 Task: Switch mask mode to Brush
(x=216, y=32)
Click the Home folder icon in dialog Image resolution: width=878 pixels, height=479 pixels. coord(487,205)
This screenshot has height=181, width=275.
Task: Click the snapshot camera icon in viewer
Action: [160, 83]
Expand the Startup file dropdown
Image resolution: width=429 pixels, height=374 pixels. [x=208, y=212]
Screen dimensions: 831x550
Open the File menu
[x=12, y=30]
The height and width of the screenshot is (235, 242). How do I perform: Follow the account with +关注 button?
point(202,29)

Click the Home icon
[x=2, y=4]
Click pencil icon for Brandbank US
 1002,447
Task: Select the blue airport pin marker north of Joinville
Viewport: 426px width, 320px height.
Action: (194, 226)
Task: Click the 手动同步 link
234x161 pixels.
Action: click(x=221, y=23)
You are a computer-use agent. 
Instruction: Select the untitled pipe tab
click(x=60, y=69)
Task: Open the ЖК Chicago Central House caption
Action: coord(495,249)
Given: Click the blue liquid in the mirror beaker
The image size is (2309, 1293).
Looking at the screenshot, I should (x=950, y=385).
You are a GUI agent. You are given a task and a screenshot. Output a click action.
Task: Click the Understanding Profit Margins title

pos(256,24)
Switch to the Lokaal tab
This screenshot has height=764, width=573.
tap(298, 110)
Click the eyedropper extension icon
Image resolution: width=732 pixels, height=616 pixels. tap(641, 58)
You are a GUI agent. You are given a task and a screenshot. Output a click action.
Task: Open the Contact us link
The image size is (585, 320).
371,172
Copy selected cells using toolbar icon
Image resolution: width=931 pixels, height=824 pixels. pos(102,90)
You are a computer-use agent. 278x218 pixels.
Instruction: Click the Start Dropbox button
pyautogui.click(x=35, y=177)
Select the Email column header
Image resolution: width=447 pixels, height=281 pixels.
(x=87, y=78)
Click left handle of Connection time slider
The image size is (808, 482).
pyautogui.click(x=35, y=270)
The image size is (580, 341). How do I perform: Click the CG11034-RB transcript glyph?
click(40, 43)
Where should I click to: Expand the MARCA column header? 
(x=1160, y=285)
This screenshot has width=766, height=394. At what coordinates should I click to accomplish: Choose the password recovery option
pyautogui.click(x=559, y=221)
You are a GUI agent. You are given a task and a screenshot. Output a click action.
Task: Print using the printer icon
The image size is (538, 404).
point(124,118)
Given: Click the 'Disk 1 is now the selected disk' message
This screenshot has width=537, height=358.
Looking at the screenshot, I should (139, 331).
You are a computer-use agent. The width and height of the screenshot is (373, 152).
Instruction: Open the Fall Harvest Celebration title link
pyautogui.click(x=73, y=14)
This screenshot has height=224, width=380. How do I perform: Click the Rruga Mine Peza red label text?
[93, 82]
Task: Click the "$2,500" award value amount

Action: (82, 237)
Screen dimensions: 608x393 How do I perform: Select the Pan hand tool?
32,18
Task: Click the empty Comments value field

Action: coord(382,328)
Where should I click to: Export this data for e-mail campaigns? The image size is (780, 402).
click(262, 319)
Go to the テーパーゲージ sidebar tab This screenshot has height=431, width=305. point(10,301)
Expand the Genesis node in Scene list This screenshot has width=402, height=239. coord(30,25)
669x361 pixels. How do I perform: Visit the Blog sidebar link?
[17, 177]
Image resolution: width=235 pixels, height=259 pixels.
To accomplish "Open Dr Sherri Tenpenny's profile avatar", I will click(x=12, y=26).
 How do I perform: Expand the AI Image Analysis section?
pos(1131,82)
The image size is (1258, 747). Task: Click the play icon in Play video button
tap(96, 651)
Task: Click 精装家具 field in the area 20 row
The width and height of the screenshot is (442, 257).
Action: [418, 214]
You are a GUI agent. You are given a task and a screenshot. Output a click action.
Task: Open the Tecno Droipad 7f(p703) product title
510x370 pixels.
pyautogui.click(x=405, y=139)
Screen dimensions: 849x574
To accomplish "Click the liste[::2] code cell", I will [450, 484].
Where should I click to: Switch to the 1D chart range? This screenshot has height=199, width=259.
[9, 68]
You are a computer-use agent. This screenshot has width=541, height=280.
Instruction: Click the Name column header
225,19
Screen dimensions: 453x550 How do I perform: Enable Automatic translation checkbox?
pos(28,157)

┄┄┄┄┄┄

**The problem:** Please repeat every record above word for word.

**Problem solution:**
 Task: Switch mask mode to Brush
(x=216, y=32)
Click the Home folder icon in dialog Image resolution: width=878 pixels, height=479 pixels. coord(487,205)
This screenshot has height=181, width=275.
Task: Click the snapshot camera icon in viewer
Action: [160, 83]
Expand the Startup file dropdown
Image resolution: width=429 pixels, height=374 pixels. [x=208, y=212]
Screen dimensions: 831x550
Open the File menu
[x=12, y=30]
The height and width of the screenshot is (235, 242). How do I perform: Follow the account with +关注 button?
point(202,29)

Click the Home icon
[x=2, y=4]
Click pencil icon for Brandbank US
 1002,447
Task: Select the blue airport pin marker north of Joinville
Viewport: 426px width, 320px height.
Action: (194, 226)
Task: Click the 手动同步 link
234x161 pixels.
Action: click(x=221, y=23)
You are a computer-use agent. 
Instruction: Select the untitled pipe tab
click(x=60, y=69)
Task: Open the ЖК Chicago Central House caption
Action: coord(495,249)
Given: Click the blue liquid in the mirror beaker
The image size is (2309, 1293).
Looking at the screenshot, I should (x=950, y=385).
You are a GUI agent. You are given a task and a screenshot. Output a click action.
Task: Click the Understanding Profit Margins title

pos(256,24)
Switch to the Lokaal tab
This screenshot has height=764, width=573.
tap(298, 110)
Click the eyedropper extension icon
Image resolution: width=732 pixels, height=616 pixels. tap(641, 58)
You are a GUI agent. You are given a task and a screenshot. Output a click action.
Task: Open the Contact us link
The image size is (585, 320).
371,172
Copy selected cells using toolbar icon
Image resolution: width=931 pixels, height=824 pixels. pos(102,90)
You are a computer-use agent. 278x218 pixels.
Instruction: Click the Start Dropbox button
pyautogui.click(x=35, y=177)
Select the Email column header
Image resolution: width=447 pixels, height=281 pixels.
(x=87, y=78)
Click left handle of Connection time slider
The image size is (808, 482).
pyautogui.click(x=35, y=270)
The image size is (580, 341). How do I perform: Click the CG11034-RB transcript glyph?
click(40, 43)
Where should I click to: Expand the MARCA column header? 
(x=1160, y=285)
This screenshot has width=766, height=394. At what coordinates should I click to accomplish: Choose the password recovery option
pyautogui.click(x=559, y=221)
You are a GUI agent. You are given a task and a screenshot. Output a click action.
Task: Print using the printer icon
The image size is (538, 404).
point(124,118)
Given: Click the 'Disk 1 is now the selected disk' message
This screenshot has width=537, height=358.
Looking at the screenshot, I should (139, 331).
You are a computer-use agent. The width and height of the screenshot is (373, 152).
Instruction: Open the Fall Harvest Celebration title link
pyautogui.click(x=73, y=14)
This screenshot has height=224, width=380. How do I perform: Click the Rruga Mine Peza red label text?
[93, 82]
Task: Click the "$2,500" award value amount

Action: (82, 237)
Screen dimensions: 608x393 How do I perform: Select the Pan hand tool?
32,18
Task: Click the empty Comments value field

Action: coord(382,328)
Where should I click to: Export this data for e-mail campaigns? The image size is (780, 402).
click(262, 319)
Go to the テーパーゲージ sidebar tab This screenshot has height=431, width=305. point(10,301)
Expand the Genesis node in Scene list This screenshot has width=402, height=239. coord(30,25)
669x361 pixels. How do I perform: Visit the Blog sidebar link?
[17, 177]
Image resolution: width=235 pixels, height=259 pixels.
To accomplish "Open Dr Sherri Tenpenny's profile avatar", I will click(x=12, y=26).
 How do I perform: Expand the AI Image Analysis section?
pos(1131,82)
The image size is (1258, 747). Task: Click the play icon in Play video button
tap(96, 651)
Task: Click 精装家具 field in the area 20 row
The width and height of the screenshot is (442, 257).
Action: [418, 214]
You are a GUI agent. You are given a task and a screenshot. Output a click action.
Task: Open the Tecno Droipad 7f(p703) product title
510x370 pixels.
pyautogui.click(x=405, y=139)
Screen dimensions: 849x574
To accomplish "Click the liste[::2] code cell", I will [450, 484].
Where should I click to: Switch to the 1D chart range? This screenshot has height=199, width=259.
[9, 68]
You are a computer-use agent. This screenshot has width=541, height=280.
Instruction: Click the Name column header
225,19
Screen dimensions: 453x550 How do I perform: Enable Automatic translation checkbox?
pos(28,157)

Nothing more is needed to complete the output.